15 AUGUST 1987, Page 41

Home life

Off balance

Alice Thomas Ellis

Why don't I shut up? I should never have moaned that August was boring. As soon as I said that, Janet's cat, Eric, lost his tail. We don't know how. He can't say, and speculation is fruitless. He lives near the railway lines, but his tail was not initially utterly severed, only almost. The vet had to amputate it. Eric has made a good recovery but lost his balance. He went out to sit on the wall in the sun and when he saw Janet he made to leap off and greet her in his accustomed, graceful feline fashion, but that didn't work. He fell off. Janet had to stifle a laugh and now her guilt is insupportable. Then the daughter got glandular fever. Most of our sons have had this unpleasant and debilitating illness, but only as 0 or A Levels approached. The daughter is not yet threatened by these events and I don't know why she should be struck down in the middle of the summer hols.

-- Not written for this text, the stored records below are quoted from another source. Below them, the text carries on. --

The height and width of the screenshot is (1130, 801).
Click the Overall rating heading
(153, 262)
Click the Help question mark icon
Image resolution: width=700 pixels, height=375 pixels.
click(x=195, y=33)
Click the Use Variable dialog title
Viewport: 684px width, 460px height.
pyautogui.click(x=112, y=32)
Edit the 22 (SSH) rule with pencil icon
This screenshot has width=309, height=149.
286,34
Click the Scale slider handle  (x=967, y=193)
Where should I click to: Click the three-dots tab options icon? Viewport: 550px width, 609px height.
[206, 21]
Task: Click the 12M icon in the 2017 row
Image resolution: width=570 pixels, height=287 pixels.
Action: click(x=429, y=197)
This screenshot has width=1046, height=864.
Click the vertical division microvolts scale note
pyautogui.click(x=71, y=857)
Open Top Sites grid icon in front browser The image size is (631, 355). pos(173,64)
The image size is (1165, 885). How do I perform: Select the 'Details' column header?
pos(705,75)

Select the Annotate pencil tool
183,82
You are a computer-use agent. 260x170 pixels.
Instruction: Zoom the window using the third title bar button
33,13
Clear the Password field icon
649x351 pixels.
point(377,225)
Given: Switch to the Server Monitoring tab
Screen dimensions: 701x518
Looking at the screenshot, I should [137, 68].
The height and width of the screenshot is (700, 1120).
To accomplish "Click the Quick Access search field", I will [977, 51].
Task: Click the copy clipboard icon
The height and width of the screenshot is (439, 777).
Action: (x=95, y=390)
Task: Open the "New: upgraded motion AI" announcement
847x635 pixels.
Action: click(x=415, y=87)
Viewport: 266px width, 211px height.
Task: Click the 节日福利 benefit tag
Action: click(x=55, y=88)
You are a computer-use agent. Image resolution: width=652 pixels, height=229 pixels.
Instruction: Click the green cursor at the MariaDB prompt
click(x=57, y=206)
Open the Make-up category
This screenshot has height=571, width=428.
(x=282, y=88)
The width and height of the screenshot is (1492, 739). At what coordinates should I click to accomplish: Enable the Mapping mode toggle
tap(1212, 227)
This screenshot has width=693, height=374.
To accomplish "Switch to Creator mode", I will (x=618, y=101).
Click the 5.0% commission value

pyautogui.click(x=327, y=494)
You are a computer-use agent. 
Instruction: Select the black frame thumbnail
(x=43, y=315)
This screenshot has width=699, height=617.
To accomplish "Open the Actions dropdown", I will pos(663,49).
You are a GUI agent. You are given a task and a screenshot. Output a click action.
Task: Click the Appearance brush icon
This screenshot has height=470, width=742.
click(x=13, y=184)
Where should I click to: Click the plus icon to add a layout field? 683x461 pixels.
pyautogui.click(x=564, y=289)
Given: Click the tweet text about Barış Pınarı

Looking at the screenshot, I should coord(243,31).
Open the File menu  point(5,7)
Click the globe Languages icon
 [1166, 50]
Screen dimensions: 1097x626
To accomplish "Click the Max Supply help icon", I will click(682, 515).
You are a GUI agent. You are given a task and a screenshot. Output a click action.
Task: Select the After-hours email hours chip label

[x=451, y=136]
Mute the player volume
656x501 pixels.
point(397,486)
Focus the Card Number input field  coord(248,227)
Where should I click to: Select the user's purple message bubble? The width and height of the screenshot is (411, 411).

Her throat swelled prodigiously as we sat alone in remote seclusion at the end of the valley. When she couldn't even swallow saliva I telephoned for medical assistance and now we're in the children's ward of the local hospital with cut-out teddy bears on the doors and a rabbit on the window- pane. I kept telling her she'd be better soon and putting off the telephone call, so when I sent for the doctor night had fallen and we sailed through the lanes in an ambulance in the dark. I had an interesting talk with the ambulance man, and the `It's just post-natal depression.' doctor was a great fan of Jeffrey's; the nurses here are delightful and I have a friend in another mummy with whom I go to the canteen for lunch (chips and shepherd's pie, or quiche and chips, or chips), so I can't claim to be lonely but I am amazingly cut off. One telephone is full of money so cannot be used, and when I tried another one to call London I could hear Janet but she couldn't hear me. I reversed the charges then, because I was sick of giving British Telecom ten pences for nothing, like throwing buns to a bear who refuses to perform.

I feel as though I am living in a grounded space-ship, and very soon I shall have nothing to read but women's magazines because I've read nearly all the old paper- backs I slung hastily into an overnight bag as we left. Speaking of overnight, I spent my first night here sleeping in a mechanical armchair which extended to permit one to recline but also sprang back to position at a fingertip's touch, nearly catapulting the occupant across the room. Last night I got to sleep in the camp-bed because the mummy who had slept in it the night before had been moved into a room. It's all a bit complicated.

It's the nurses I feel sorry for. At the moment the place isn't too crowded, but they have the wary look of people who are used to being overwhelmed and have got in the way of expecting it. One day there were only two of them on duty with nine ailing children to mind. Sister was juggling a baby in one hand and bed-making with the other while calling out reassurance to the rest of the patients. In the room of one child the television was on, and there was Edwina Currie making a remark to the effect that there wasn't a shortage of nurses. Sister says she found herself addressing the screen in no uncertain terms. I keep remembering that before we left the valley for the hospital the air force was daily whizzing through the sound barrier, skimming the bracken at a couple of million quid a throw. Being ill always seems to me a terrible waste of time unless you want a rest, but flying through the air in all that hardware practising for the next lot of hostilities — which would, in any event, see us all out, rendering even nurses redundant — seems a dreadful waste of money; especially when the planes crash in the bracken. I think I'm getting an idee fixe about aeroplanes and conifers.

They've just taken the drip out of the daughter's arm since she's managing to drink, and I feel faint. I'd make a hopeless nurse. We've both had to regress a few years. She needs some encouragement to swallow, so I grip her hand tightly, hold the cup to her mouth and say to the person who steals my tights and whose shoes are too big for me: 'One for Mummy, one for Daddy, one for Janet. . .' She takes it very well considering.

PS: Two fire engines have just drawn up outside the window.